■ **Directive**
Please pick out every line of the items below that contains the word "label", and copy each one.

START Data excerpts

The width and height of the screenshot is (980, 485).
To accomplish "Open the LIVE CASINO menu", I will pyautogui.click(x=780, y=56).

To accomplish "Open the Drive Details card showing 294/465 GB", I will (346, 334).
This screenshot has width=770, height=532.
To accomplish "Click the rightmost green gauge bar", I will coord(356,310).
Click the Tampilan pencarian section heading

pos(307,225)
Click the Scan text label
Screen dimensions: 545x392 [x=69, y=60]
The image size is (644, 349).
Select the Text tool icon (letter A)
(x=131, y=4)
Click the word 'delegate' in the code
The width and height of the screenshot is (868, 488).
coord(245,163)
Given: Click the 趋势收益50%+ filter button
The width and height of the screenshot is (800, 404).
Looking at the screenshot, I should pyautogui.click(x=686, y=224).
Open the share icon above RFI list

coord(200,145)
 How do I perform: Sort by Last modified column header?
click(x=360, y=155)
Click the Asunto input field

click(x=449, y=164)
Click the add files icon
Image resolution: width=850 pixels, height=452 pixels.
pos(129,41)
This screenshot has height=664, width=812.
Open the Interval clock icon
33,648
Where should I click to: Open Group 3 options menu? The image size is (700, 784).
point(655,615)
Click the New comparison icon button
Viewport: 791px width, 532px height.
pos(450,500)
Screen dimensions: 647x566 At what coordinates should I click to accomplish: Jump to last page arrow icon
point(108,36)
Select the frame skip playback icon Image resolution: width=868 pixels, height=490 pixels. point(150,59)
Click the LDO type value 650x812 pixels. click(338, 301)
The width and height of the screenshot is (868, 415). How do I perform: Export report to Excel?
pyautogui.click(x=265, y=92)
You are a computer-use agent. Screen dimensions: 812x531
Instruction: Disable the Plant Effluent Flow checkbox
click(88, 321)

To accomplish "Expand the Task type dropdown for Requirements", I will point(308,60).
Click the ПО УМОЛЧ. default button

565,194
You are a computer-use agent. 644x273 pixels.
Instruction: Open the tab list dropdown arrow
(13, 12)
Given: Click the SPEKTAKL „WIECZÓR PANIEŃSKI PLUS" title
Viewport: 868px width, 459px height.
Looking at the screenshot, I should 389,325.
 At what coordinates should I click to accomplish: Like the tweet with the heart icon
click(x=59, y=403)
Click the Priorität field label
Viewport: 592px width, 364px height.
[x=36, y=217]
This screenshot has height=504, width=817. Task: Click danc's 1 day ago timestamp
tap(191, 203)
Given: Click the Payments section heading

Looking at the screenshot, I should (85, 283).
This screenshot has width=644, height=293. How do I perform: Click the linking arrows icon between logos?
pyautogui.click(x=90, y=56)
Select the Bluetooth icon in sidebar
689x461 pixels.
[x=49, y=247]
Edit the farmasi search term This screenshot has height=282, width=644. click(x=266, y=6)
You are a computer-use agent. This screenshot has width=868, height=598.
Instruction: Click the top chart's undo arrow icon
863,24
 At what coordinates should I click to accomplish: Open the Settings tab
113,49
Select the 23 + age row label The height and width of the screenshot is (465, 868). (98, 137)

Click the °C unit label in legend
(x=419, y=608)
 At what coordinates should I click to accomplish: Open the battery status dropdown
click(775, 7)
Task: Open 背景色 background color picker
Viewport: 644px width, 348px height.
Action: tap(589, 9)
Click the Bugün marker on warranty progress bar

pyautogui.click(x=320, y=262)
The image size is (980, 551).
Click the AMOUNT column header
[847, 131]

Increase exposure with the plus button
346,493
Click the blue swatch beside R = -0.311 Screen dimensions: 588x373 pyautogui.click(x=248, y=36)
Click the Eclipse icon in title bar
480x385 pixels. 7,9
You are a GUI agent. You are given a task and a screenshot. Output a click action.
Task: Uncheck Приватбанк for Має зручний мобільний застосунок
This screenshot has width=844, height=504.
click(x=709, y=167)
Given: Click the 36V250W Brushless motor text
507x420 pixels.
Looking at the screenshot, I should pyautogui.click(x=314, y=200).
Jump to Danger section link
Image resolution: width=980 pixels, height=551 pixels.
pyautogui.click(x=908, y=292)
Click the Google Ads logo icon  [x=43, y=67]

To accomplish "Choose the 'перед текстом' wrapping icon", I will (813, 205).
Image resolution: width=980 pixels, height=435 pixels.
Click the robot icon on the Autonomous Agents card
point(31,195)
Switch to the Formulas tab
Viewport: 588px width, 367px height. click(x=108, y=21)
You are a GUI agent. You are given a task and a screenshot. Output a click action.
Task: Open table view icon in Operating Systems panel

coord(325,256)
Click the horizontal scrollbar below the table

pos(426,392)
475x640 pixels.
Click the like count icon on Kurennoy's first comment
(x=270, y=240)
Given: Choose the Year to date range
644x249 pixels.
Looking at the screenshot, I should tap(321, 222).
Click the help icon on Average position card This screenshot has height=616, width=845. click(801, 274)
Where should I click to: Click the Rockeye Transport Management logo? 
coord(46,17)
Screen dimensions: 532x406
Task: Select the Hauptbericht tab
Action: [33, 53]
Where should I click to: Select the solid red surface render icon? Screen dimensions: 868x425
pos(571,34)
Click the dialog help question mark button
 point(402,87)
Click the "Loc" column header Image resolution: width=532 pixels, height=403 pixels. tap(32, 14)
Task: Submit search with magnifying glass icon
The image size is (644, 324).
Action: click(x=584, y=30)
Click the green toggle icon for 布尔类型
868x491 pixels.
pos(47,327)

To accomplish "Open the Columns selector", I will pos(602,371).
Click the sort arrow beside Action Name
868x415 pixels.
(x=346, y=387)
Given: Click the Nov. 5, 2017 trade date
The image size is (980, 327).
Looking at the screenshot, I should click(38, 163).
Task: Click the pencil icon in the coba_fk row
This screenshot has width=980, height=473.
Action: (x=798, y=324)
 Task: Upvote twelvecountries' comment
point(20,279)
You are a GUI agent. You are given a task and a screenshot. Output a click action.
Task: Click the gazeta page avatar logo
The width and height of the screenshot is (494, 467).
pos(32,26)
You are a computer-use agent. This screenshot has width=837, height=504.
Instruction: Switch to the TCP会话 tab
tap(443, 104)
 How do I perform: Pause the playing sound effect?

END Data excerpts

■ **Output for this task**
Click the Scan text label
Click the Priorität field label
Select the 23 + age row label The height and width of the screenshot is (465, 868). (98, 137)
Click the °C unit label in legend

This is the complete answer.